From Peer Pressure & Unhealthy Habits to Pride & Self Love: How One Gay Man Turned His Life Around.

by Dario Beck Torres

My name is Dario Beck Torres, and I’m from Milwaukee, Wisconsin.

So I grew up in a fairly religious environment. I remember one time being pulled aside by this lady. I didn’t know who she was. She sat me on her lap, looked me in my eye, and told me to not change who I was for anybody. I didn’t know why out of all the kids she chose me, but whatever the reason was, she did. 

So that entire time throughout my middle school, high school was a really tough time for me. I was getting a lot of pressure from my community around me to be more masculine, as well as pressure to fit in.

I was also dealing with the discovery that I may be queer, and not really having the tools in place to understand how to process that.

And so I signed up for my high school wrestling team to prove that I was like the other kids… that I was masculine, strong, and could just be like everyone else.

So on the way to lunch, a teammate of mine stopped me and said, “Don’t eat today,” in order to make weight for a match that was coming up. I was obviously hungry, and so I ate. I didn’t listen to this guy.

And the next day comes around, we’re in the locker room, we go to the scale. I step on first, and I’m 145.5 pounds, which – in wrestling, there are different brackets of weight. And I was 0.5 pounds over the weight that I was assigned to wrestle.

After we realized that we were both slightly overweight, my teammate and I went into the restroom. Where he went in and purged, came out, gave me a slap on the butt and some words of encouragement, and I was next. On one hand, I was aroused. I’m like, This is pretty cool. I like this attention, affection. But then on the other hand, I knew that this behavior wasn’t healthy or sustainable. And so I went in and purged to make weight for that match. And didn’t feel great after, but also was slightly intrigued.

So that same year I had a girlfriend, and our feelings for each other progressed over time. We had unprotected sex in the back of a friend’s truck, which is not romantic at all.
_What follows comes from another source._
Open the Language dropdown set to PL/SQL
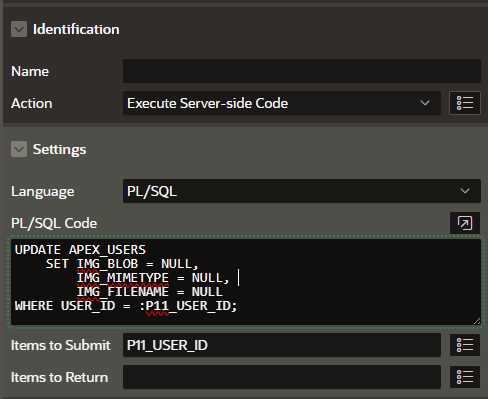Viewport: 488px width, 399px height. 302,191
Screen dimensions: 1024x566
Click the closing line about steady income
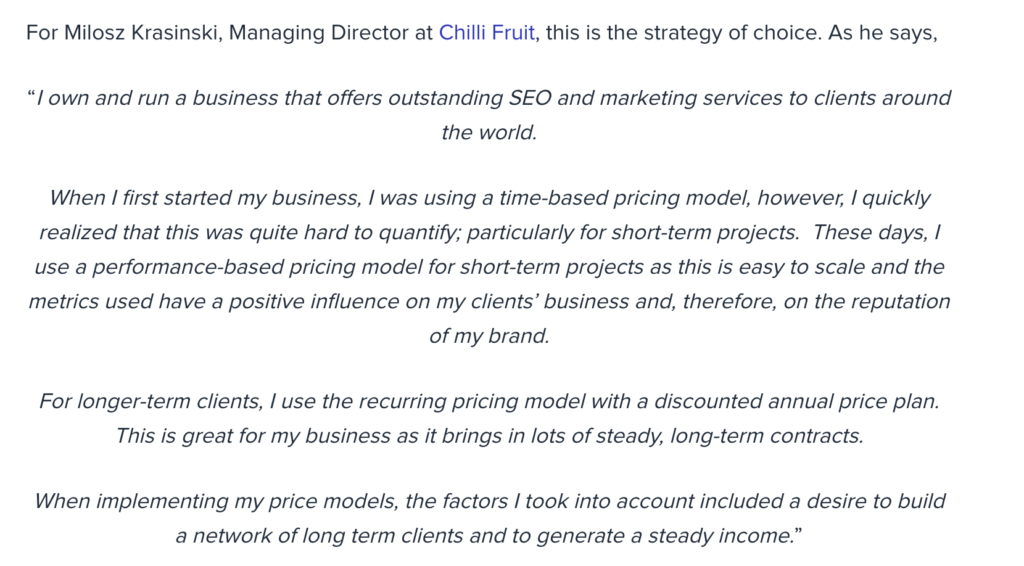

And I remember after, being in my room, laying in my bed, and just having this awful pit feeling in my stomach that she was going to be pregnant. I would have a kid, I would have to marry her, and this would just be the start of a life that I didn’t want to live.

And so her time of the month came. I was super excited. I wasn’t going to be a dad, wasn’t ready to be a dad. And in that moment I also realized that my life was kind of a mess. I was not eating healthy, had bad habits, and dating women. Doing all these things for other people that I thought I was supposed to do, but not really listening and being true to myself.

I got accepted into college and moved to Las Vegas, and got exposed to many different ways and styles of living, especially queer representation. I remember being at my first gay bar, and just seeing these men and women just happily existing.  And to see that lived, in reality and in person, showed me that I could just be myself. And that was enough. And in that moment, it took me back to that lady telling me not to change who I was for anybody.

 

In that moment, it took me back to that lady telling me not to change who I was for anybody.

So fast-forward to present moment, and I’m still very active. That manifests in, I’ve joined a queer kickball league, which is a sport that I never played when I was a kid. But what’s great about it is that there are tons of queer people that accept you for being different. All body types, all athletic abilities coming together to have fun. I of course still get slaps on the butt, but now it’s for encouragement and doing good, and not doing things that are unhealthy.

I am fortunate enough to have a good job that allows me to live comfortably, a great community of friends that support me in everything that I do. And I’ve experienced the best kind of love that one can experience, and that is self-love.

I hope that through my experiences, someone watching will remember to listen to that inner voice that says, this is not me. And to be comfortable with listening to it, and taking steps to live their truth more and more each day.